# The task
The first line of the entries below, the line containing "Given: Launch Excel from the taskbar", and every line between them should be repeated exactly, and nothing else.
--- Exercise inputs Enclosed Below ---
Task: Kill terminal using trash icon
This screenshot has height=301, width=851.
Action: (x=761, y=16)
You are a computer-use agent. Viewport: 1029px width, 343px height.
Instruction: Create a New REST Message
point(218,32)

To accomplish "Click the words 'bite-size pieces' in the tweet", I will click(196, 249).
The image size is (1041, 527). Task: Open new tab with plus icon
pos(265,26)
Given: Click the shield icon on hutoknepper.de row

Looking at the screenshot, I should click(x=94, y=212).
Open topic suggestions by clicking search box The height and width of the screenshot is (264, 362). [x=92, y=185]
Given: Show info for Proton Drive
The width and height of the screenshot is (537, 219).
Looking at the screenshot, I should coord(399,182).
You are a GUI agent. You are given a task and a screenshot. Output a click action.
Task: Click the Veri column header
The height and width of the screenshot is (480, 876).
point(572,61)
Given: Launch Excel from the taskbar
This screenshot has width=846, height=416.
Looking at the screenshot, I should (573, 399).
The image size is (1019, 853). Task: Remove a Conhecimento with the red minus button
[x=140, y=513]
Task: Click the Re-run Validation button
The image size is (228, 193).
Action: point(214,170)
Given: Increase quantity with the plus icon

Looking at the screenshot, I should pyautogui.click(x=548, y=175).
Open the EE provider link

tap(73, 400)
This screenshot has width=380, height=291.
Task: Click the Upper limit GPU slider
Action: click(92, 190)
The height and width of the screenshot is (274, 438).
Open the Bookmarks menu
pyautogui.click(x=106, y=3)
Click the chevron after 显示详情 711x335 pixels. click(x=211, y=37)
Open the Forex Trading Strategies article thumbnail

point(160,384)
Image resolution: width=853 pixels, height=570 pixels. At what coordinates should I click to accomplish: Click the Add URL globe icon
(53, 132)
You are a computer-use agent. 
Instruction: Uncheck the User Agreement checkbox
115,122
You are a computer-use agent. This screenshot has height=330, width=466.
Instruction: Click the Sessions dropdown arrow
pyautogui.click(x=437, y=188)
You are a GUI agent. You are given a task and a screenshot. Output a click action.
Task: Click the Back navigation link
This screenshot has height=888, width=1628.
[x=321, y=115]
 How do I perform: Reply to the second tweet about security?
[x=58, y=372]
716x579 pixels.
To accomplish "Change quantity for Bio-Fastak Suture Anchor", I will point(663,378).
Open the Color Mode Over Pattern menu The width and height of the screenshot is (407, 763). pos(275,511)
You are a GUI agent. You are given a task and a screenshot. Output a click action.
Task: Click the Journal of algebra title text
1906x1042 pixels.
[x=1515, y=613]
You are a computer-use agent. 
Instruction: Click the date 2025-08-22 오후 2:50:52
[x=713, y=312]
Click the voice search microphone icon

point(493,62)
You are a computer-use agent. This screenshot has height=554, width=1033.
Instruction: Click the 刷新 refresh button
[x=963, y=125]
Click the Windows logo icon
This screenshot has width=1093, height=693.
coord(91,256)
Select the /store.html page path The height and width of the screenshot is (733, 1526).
--- End of Enclosed Exercise inputs ---
# Exercise answer
Task: Kill terminal using trash icon
This screenshot has height=301, width=851.
Action: (x=761, y=16)
You are a computer-use agent. Viewport: 1029px width, 343px height.
Instruction: Create a New REST Message
point(218,32)

To accomplish "Click the words 'bite-size pieces' in the tweet", I will click(196, 249).
The image size is (1041, 527). Task: Open new tab with plus icon
pos(265,26)
Given: Click the shield icon on hutoknepper.de row

Looking at the screenshot, I should click(x=94, y=212).
Open topic suggestions by clicking search box The height and width of the screenshot is (264, 362). [x=92, y=185]
Given: Show info for Proton Drive
The width and height of the screenshot is (537, 219).
Looking at the screenshot, I should coord(399,182).
You are a GUI agent. You are given a task and a screenshot. Output a click action.
Task: Click the Veri column header
The height and width of the screenshot is (480, 876).
point(572,61)
Given: Launch Excel from the taskbar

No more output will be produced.